**Data excerpts:**
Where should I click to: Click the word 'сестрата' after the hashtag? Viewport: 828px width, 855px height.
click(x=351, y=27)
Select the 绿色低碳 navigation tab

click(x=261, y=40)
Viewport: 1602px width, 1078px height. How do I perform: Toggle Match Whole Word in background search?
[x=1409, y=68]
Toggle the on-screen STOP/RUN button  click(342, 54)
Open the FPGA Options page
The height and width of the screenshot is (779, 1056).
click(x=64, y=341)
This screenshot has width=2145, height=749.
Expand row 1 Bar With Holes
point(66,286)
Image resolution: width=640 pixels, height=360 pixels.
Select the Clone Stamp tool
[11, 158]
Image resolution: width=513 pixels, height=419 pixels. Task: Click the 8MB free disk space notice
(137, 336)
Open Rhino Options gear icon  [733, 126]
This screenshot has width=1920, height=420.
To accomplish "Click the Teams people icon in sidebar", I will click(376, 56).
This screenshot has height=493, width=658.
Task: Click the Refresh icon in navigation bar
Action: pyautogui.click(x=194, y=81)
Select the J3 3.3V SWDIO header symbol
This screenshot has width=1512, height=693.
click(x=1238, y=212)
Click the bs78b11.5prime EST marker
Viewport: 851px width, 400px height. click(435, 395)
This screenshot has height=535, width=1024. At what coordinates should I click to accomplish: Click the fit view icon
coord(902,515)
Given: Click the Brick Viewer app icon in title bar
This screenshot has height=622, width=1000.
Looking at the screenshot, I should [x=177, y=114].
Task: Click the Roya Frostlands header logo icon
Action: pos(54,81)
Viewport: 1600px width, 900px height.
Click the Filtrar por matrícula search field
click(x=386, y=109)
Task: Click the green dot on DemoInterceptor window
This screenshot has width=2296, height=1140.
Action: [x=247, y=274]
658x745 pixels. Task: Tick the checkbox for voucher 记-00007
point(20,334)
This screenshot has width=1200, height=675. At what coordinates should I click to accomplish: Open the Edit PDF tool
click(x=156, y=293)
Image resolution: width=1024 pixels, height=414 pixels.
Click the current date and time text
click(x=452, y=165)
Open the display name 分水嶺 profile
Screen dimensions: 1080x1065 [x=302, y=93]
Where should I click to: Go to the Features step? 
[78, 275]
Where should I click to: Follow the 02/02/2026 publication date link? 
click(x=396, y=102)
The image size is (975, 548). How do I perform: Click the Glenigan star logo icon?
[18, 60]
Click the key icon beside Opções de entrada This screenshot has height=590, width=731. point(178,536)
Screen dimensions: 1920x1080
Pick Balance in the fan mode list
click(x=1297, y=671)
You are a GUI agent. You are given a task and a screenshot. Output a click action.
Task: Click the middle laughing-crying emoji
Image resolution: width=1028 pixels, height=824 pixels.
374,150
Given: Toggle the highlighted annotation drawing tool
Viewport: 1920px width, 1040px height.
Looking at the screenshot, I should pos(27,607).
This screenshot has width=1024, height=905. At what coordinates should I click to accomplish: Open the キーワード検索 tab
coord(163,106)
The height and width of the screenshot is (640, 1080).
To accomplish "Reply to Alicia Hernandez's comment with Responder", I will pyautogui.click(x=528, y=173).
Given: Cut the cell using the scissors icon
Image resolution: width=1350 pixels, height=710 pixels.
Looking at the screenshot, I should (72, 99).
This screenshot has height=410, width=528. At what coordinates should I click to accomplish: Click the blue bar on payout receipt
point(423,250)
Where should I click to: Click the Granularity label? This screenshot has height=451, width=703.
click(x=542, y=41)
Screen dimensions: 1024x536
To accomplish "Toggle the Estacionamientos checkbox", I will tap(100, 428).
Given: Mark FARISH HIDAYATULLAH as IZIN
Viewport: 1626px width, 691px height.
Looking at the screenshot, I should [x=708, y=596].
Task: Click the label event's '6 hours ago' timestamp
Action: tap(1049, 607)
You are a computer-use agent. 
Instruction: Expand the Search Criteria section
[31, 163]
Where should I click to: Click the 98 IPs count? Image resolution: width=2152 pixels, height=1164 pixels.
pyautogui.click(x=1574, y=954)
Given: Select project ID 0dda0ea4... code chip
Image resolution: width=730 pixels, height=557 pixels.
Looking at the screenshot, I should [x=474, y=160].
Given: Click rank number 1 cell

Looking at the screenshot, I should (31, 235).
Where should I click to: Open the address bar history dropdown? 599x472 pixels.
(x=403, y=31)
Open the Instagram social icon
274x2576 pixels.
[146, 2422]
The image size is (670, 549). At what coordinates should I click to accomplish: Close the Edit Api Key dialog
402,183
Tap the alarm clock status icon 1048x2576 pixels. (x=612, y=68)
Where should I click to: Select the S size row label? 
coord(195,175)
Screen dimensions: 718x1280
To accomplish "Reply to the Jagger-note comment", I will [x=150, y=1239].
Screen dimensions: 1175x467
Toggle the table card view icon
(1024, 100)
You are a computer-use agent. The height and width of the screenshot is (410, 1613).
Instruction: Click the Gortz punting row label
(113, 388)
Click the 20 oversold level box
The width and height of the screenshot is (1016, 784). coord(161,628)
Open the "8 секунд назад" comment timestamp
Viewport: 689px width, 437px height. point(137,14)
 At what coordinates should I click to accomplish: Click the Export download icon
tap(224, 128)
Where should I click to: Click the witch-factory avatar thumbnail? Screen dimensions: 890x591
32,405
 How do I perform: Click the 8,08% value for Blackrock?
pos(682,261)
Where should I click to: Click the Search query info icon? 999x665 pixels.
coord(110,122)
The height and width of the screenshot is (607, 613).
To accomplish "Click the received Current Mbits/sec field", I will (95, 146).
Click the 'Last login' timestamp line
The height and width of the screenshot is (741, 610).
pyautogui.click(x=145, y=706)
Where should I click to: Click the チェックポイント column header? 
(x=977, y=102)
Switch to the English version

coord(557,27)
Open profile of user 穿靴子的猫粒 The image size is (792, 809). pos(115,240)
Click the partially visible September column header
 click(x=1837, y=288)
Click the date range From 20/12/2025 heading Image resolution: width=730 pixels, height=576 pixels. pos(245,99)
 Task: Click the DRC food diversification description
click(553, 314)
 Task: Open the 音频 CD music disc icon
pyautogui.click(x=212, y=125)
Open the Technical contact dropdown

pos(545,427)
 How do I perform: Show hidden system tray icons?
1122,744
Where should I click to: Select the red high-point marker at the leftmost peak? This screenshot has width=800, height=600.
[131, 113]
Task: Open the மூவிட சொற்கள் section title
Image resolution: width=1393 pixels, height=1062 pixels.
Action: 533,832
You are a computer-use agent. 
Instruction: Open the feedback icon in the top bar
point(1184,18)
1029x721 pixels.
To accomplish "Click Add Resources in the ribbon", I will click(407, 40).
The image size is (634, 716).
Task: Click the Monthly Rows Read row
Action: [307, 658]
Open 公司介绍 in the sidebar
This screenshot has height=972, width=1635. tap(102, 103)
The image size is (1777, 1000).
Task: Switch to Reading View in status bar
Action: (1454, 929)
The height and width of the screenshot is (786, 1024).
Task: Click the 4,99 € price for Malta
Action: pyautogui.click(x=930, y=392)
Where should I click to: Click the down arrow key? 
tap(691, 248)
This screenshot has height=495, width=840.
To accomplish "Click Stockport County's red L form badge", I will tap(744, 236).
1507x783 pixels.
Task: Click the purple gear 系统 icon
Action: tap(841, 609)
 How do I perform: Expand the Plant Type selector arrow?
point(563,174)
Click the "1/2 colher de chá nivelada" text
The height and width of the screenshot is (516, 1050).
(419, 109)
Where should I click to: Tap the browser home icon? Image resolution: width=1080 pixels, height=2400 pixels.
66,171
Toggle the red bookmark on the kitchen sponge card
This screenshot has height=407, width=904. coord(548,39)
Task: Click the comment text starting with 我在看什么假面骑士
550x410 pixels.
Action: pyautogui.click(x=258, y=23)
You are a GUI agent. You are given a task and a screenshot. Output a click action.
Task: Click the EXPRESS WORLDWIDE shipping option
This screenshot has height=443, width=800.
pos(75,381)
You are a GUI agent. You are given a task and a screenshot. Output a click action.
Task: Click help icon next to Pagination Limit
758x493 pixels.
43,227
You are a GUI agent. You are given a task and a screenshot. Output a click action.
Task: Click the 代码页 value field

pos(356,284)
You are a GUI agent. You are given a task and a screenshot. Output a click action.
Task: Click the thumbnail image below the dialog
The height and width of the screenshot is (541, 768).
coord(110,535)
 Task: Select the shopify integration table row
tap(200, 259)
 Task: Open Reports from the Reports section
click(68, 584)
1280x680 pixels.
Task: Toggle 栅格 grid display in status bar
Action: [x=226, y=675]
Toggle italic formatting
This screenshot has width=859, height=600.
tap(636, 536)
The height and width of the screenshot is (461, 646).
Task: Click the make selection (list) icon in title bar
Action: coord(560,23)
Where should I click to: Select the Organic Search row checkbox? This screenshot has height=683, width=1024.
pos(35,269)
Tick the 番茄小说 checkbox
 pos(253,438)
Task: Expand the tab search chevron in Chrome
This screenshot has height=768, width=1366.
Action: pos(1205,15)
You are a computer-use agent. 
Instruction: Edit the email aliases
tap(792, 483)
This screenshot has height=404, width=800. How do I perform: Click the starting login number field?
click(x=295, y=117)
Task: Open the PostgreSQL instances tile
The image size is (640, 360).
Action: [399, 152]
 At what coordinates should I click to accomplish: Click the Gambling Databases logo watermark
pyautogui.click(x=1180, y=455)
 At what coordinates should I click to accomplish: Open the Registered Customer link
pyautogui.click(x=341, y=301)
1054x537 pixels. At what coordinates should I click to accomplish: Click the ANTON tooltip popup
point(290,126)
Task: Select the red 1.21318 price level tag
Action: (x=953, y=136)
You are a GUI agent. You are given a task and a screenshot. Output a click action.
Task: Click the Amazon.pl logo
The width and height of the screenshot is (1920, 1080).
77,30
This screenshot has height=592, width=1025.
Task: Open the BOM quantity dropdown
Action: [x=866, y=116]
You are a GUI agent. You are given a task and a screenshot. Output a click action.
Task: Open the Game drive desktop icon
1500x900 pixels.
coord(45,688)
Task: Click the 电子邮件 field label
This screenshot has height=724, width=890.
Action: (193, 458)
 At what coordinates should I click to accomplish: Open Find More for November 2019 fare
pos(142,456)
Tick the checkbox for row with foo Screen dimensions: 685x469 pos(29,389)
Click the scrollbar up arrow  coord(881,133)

**What you will do:** Report each line of the listing above that uses the word "Reply".

**Answer to the exercise:**
To accomplish "Reply to Alicia Hernandez's comment with Responder", I will pyautogui.click(x=528, y=173).
To accomplish "Reply to the Jagger-note comment", I will [x=150, y=1239].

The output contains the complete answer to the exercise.